▶ [REQUIRED ACTION]:
Type out every line below exactly as it reads.

──────── MATERIALS PROVIDED ────────

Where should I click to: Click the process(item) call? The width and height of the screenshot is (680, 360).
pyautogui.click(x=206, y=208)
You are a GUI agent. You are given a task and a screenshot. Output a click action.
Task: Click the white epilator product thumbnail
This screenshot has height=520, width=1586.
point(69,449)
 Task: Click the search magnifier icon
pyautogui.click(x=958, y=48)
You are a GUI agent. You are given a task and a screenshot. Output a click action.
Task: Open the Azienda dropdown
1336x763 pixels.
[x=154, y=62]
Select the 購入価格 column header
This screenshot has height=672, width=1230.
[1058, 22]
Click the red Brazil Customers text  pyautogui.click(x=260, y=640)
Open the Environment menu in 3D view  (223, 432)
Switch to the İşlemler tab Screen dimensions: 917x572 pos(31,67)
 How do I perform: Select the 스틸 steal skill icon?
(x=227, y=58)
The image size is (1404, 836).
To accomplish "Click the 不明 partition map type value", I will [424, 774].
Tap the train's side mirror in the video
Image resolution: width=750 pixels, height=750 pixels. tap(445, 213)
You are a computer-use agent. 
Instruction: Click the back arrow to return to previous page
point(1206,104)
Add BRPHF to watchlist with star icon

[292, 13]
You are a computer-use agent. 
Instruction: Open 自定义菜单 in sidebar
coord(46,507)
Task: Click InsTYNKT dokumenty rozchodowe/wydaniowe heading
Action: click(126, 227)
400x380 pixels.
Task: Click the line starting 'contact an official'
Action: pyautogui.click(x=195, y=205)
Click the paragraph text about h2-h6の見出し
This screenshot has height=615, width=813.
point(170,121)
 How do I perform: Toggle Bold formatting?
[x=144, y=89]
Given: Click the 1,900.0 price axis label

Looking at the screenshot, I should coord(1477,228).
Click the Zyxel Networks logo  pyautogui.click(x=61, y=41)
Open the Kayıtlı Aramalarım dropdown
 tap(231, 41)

────────

▶ [FINISHED EXERCISE]:
Where should I click to: Click the process(item) call? The width and height of the screenshot is (680, 360).
pyautogui.click(x=206, y=208)
You are a GUI agent. You are given a task and a screenshot. Output a click action.
Task: Click the white epilator product thumbnail
This screenshot has height=520, width=1586.
point(69,449)
 Task: Click the search magnifier icon
pyautogui.click(x=958, y=48)
You are a GUI agent. You are given a task and a screenshot. Output a click action.
Task: Open the Azienda dropdown
1336x763 pixels.
[x=154, y=62]
Select the 購入価格 column header
This screenshot has height=672, width=1230.
[1058, 22]
Click the red Brazil Customers text  pyautogui.click(x=260, y=640)
Open the Environment menu in 3D view  (223, 432)
Switch to the İşlemler tab Screen dimensions: 917x572 pos(31,67)
 How do I perform: Select the 스틸 steal skill icon?
(x=227, y=58)
The image size is (1404, 836).
To accomplish "Click the 不明 partition map type value", I will [424, 774].
Tap the train's side mirror in the video
Image resolution: width=750 pixels, height=750 pixels. tap(445, 213)
You are a computer-use agent. 
Instruction: Click the back arrow to return to previous page
point(1206,104)
Add BRPHF to watchlist with star icon

[292, 13]
You are a computer-use agent. 
Instruction: Open 自定义菜单 in sidebar
coord(46,507)
Task: Click InsTYNKT dokumenty rozchodowe/wydaniowe heading
Action: click(126, 227)
400x380 pixels.
Task: Click the line starting 'contact an official'
Action: pyautogui.click(x=195, y=205)
Click the paragraph text about h2-h6の見出し
This screenshot has height=615, width=813.
point(170,121)
 How do I perform: Toggle Bold formatting?
[x=144, y=89]
Given: Click the 1,900.0 price axis label

Looking at the screenshot, I should coord(1477,228).
Click the Zyxel Networks logo  pyautogui.click(x=61, y=41)
Open the Kayıtlı Aramalarım dropdown
 tap(231, 41)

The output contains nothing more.